[Screenshot grounding data]

>>

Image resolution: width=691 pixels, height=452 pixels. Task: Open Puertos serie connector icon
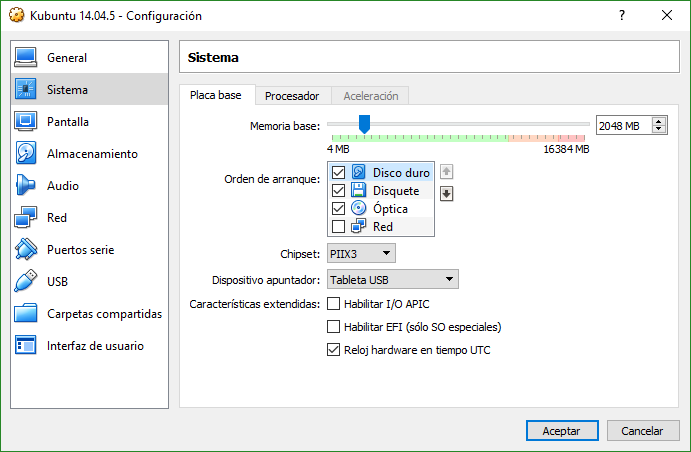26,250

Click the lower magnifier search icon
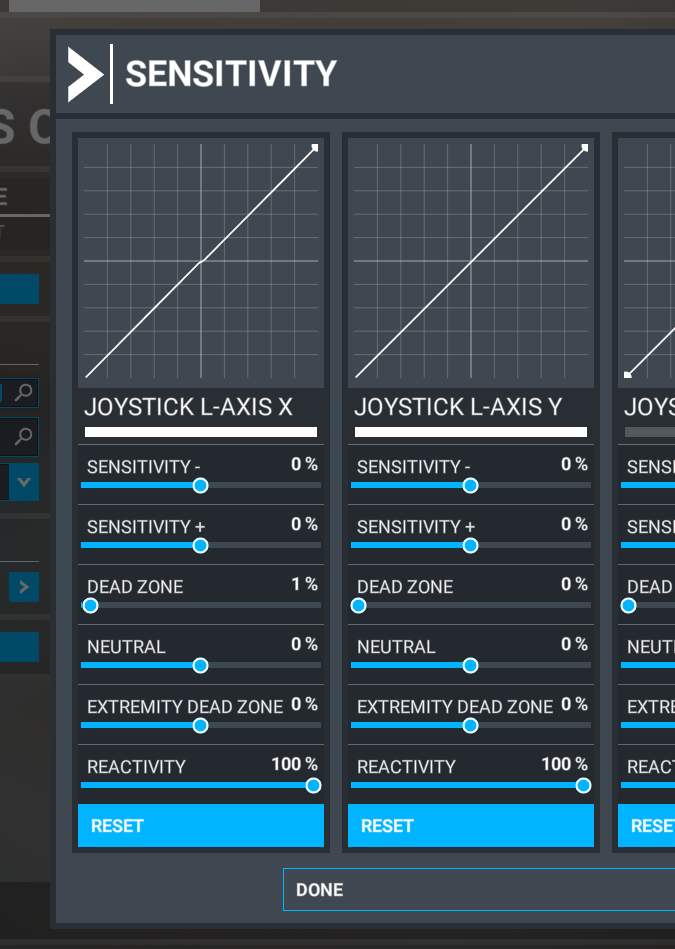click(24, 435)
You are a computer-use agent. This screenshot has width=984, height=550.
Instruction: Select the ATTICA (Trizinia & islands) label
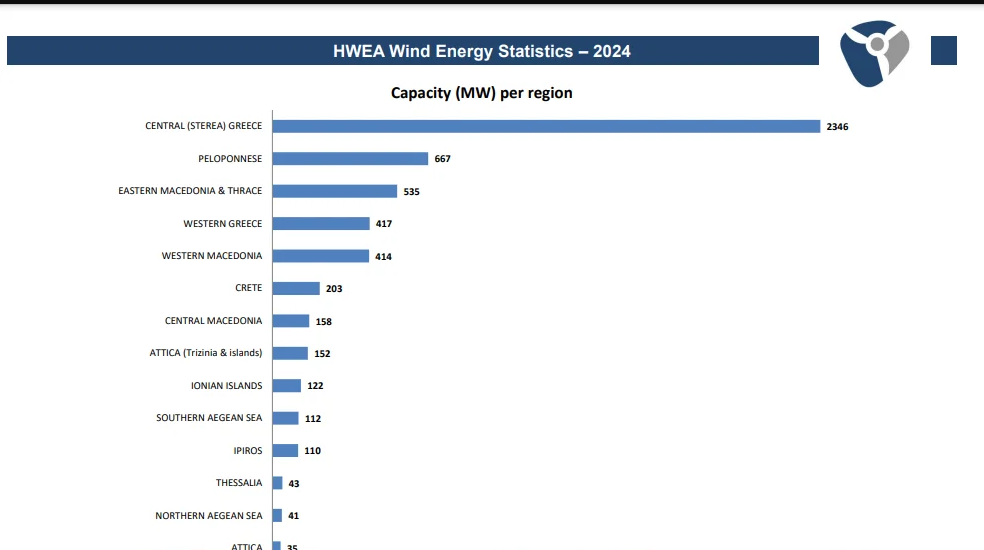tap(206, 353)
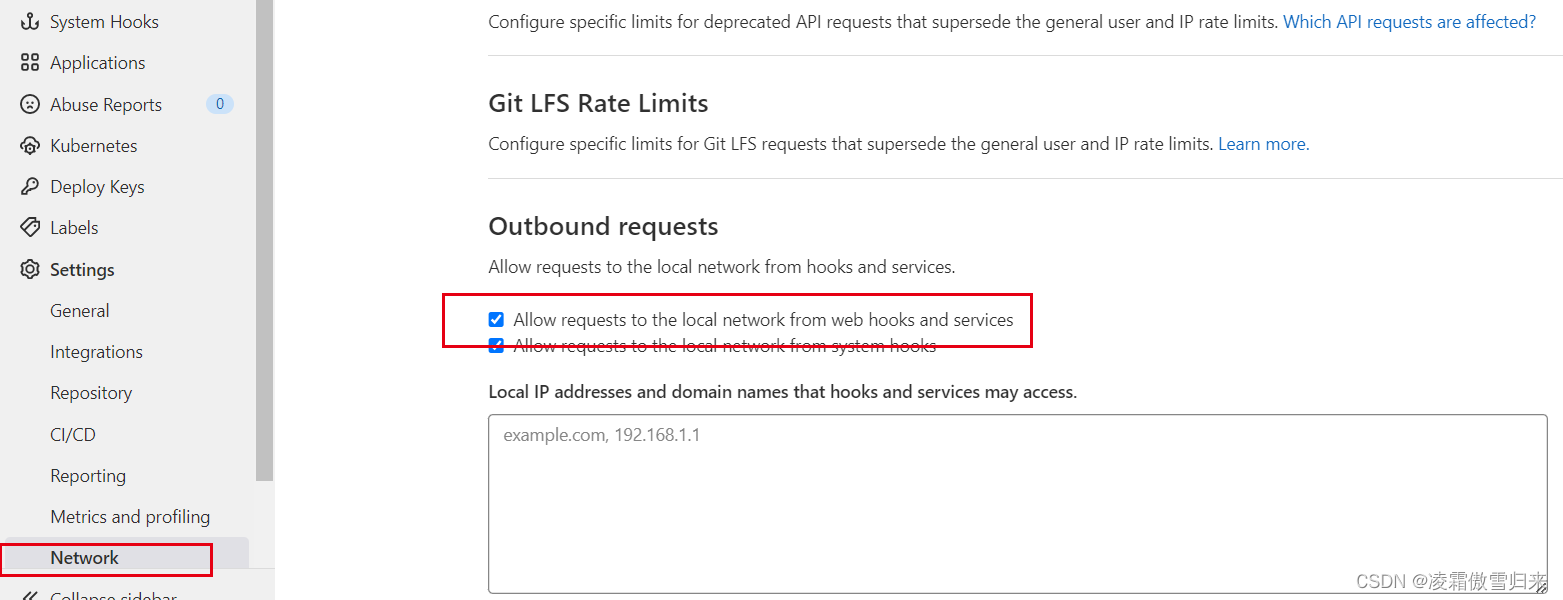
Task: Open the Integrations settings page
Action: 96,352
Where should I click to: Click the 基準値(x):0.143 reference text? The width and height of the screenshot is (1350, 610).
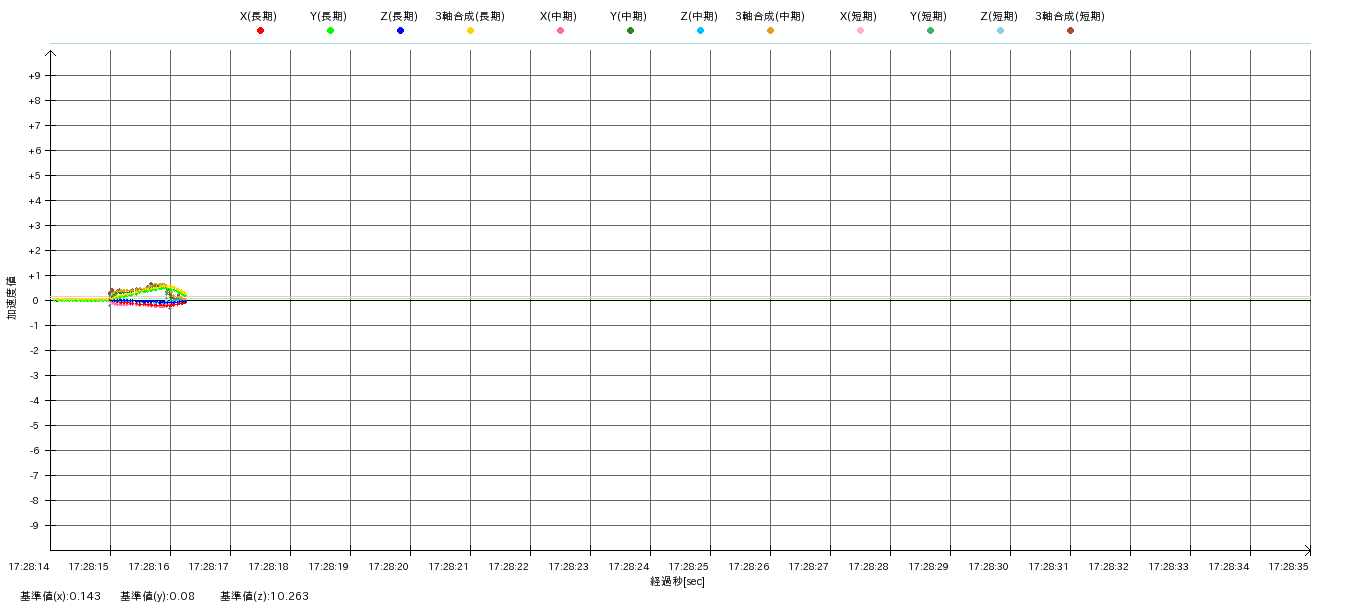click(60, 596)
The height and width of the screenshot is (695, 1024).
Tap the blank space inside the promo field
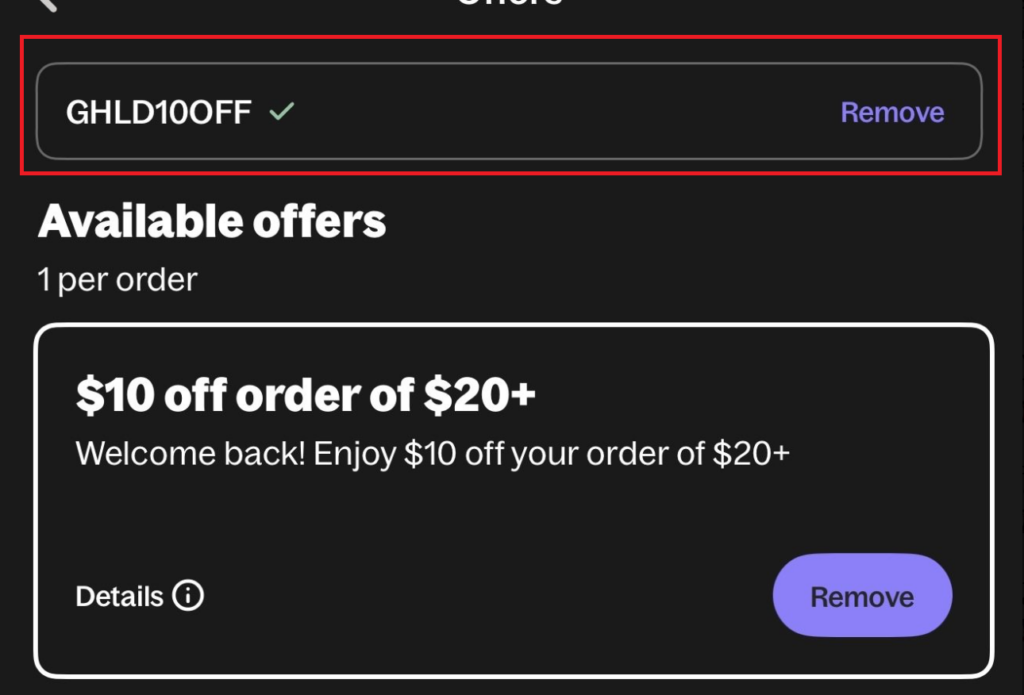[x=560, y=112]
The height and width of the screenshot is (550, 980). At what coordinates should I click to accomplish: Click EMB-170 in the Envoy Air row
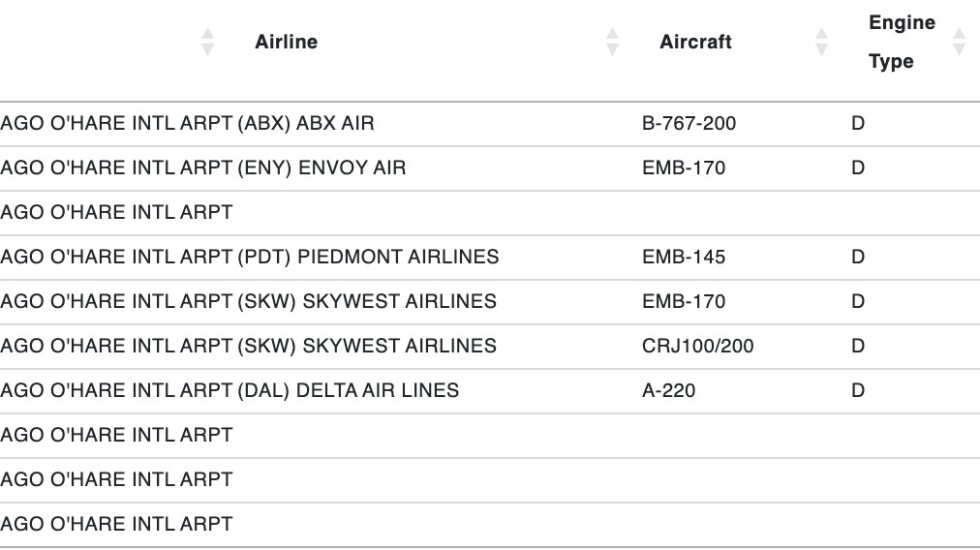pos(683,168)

<<

- REQUIREMENT
Write out, word for word, only the lines from the one containing "Where should I" to the end of the data above; the pictures stay out.

- ANSWER
Where should I click to: Click the 基準値(x):0.143 reference text? The width and height of the screenshot is (1350, 610).
click(60, 596)
The height and width of the screenshot is (695, 1024).
Tap the blank space inside the promo field
[x=560, y=112]
The height and width of the screenshot is (550, 980). At what coordinates should I click to accomplish: Click EMB-170 in the Envoy Air row
pos(683,168)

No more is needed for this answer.